In 1814 Japan, we focus on O-Ei, one of the daughters of the famous artist Katsushika Hokusai (of 36 Views of Mount Fuji and the iconic The Great Wave, which is visually referenced in the film.) O-Ei is herself a skilled artist who collaborates with her father (she often finishes paintings he started), and we see her experience the joys (and exasperations) of family life while developing some of the yearnings of young womanhood.
When I looked up the actual O-Ei's bio on Wiki, I wondered if the film hadn't added a few years to her young womanhood, judging by her appearance; one possible date for her birth would only make her 14 in the year the film is set in, which I do NOT believe; another date would make her 18, which is somewhat more believable, but she looks early 20s to me, even in the severe women's costume of that age.
But the film's re-creation of that age is extraordinary, not just in the look of its Edo, but even more in its immersion in the beliefs of a traditional society, where the boundary between the world of spirits and dreams, versus the everyday world of experience, is paper-thin and easily breached; where slithering dragons may be beheld among the swirling dark clouds of a thunderstorm, and where what we would call out-of-body experiences, while not common, are available for viewing if you know the right person to ask.
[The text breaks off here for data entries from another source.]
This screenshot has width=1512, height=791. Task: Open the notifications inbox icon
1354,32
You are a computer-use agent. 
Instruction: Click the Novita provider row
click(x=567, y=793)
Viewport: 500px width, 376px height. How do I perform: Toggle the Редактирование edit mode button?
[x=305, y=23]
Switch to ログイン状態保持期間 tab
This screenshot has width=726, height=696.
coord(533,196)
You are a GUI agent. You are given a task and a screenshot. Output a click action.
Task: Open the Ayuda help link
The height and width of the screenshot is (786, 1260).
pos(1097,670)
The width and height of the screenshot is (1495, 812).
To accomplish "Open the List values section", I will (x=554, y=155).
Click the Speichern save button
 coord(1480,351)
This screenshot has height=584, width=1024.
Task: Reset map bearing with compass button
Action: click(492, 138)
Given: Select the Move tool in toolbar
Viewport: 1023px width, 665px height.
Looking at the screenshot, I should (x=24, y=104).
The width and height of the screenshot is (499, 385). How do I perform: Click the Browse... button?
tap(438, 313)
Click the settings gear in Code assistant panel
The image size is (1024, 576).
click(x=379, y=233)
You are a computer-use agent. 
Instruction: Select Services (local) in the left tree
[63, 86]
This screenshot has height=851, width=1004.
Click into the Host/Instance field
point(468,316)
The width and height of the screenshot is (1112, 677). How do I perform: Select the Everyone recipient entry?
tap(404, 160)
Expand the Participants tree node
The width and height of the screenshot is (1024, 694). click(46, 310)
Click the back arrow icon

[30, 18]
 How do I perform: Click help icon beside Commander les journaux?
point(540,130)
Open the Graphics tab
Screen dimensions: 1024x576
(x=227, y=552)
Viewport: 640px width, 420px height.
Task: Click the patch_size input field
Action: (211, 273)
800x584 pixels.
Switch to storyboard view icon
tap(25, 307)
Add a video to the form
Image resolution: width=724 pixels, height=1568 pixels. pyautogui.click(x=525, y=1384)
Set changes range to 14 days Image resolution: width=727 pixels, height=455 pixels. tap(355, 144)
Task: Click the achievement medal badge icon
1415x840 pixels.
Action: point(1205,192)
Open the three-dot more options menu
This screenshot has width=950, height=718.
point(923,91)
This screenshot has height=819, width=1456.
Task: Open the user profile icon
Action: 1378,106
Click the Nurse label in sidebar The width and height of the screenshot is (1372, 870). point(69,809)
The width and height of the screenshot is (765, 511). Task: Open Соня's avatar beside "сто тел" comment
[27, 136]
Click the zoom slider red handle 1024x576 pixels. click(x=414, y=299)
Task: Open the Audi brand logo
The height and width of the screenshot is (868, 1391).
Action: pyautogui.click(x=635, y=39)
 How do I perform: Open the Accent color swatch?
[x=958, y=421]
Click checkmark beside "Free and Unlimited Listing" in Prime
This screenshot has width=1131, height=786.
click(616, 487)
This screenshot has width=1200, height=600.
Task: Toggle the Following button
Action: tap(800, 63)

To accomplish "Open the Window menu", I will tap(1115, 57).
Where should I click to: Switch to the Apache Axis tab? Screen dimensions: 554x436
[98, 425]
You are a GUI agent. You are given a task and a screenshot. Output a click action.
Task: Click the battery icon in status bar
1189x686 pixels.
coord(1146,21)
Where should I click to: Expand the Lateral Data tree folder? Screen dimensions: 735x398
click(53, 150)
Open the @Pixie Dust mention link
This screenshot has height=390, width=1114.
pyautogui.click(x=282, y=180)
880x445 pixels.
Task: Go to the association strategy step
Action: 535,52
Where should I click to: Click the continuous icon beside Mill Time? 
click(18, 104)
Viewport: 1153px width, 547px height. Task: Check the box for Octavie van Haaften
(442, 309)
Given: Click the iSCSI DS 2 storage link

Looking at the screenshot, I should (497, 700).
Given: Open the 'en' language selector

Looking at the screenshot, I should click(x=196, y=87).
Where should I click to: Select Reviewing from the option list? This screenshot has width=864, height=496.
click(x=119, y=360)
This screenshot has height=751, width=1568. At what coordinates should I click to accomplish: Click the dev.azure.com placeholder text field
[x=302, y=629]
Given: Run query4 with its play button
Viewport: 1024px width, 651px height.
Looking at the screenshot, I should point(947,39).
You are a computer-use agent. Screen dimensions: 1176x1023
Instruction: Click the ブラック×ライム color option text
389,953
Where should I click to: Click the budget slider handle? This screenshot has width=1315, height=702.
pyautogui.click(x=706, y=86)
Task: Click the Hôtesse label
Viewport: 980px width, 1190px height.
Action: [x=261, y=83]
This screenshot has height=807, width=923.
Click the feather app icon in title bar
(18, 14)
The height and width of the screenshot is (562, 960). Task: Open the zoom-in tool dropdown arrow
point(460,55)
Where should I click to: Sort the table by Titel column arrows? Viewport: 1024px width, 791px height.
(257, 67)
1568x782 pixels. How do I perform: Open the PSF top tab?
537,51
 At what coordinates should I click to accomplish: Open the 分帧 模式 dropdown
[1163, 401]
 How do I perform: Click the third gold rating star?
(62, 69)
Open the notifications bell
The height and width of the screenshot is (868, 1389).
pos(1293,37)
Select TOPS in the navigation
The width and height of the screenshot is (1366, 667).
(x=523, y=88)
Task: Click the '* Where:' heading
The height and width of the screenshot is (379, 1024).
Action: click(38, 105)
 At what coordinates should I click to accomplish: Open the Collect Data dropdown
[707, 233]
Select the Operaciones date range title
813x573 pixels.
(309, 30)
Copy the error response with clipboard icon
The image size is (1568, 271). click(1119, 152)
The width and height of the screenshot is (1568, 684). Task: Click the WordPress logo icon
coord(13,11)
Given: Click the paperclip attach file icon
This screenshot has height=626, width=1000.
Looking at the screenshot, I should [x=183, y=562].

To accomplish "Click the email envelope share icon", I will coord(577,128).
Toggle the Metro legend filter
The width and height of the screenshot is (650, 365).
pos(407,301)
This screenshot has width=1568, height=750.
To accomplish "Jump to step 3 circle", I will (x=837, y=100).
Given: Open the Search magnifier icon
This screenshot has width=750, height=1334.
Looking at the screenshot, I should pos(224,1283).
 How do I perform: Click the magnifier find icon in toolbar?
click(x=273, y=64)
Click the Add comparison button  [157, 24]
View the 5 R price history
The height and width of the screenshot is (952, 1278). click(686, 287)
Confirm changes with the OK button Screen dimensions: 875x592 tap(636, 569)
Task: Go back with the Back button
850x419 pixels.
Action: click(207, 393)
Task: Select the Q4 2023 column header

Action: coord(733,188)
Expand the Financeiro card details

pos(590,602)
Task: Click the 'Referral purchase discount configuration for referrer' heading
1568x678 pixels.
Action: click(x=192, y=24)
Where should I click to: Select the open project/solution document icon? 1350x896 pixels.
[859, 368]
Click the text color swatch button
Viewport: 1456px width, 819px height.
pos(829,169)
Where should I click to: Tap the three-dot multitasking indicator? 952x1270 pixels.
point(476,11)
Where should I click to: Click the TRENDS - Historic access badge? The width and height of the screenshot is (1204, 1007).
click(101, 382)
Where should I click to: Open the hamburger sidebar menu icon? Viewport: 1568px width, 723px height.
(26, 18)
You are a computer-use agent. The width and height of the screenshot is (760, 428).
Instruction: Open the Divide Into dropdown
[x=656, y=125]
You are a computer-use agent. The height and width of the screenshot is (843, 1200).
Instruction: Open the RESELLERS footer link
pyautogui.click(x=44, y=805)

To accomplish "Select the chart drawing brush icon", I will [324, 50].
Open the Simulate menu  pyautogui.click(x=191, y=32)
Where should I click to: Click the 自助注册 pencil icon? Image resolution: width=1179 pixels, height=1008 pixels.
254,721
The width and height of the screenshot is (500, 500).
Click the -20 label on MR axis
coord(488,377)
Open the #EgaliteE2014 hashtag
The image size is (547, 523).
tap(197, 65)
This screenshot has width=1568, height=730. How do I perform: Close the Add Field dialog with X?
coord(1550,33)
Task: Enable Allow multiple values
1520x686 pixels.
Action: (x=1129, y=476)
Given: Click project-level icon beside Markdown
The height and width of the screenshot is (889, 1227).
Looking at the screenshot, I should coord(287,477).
Perhaps even in the U.S. we're not that far temporally removed from such beliefs; one side of my own family came from West Virginia mountain folk, and when I was young I heard many stories of family members witnessing "tokens", their term for visitations by the spirits of the very-recently deceased (or sometimes even the soon-to-be-deceased), and you might even see a bit of that in Miss Hokusai as well.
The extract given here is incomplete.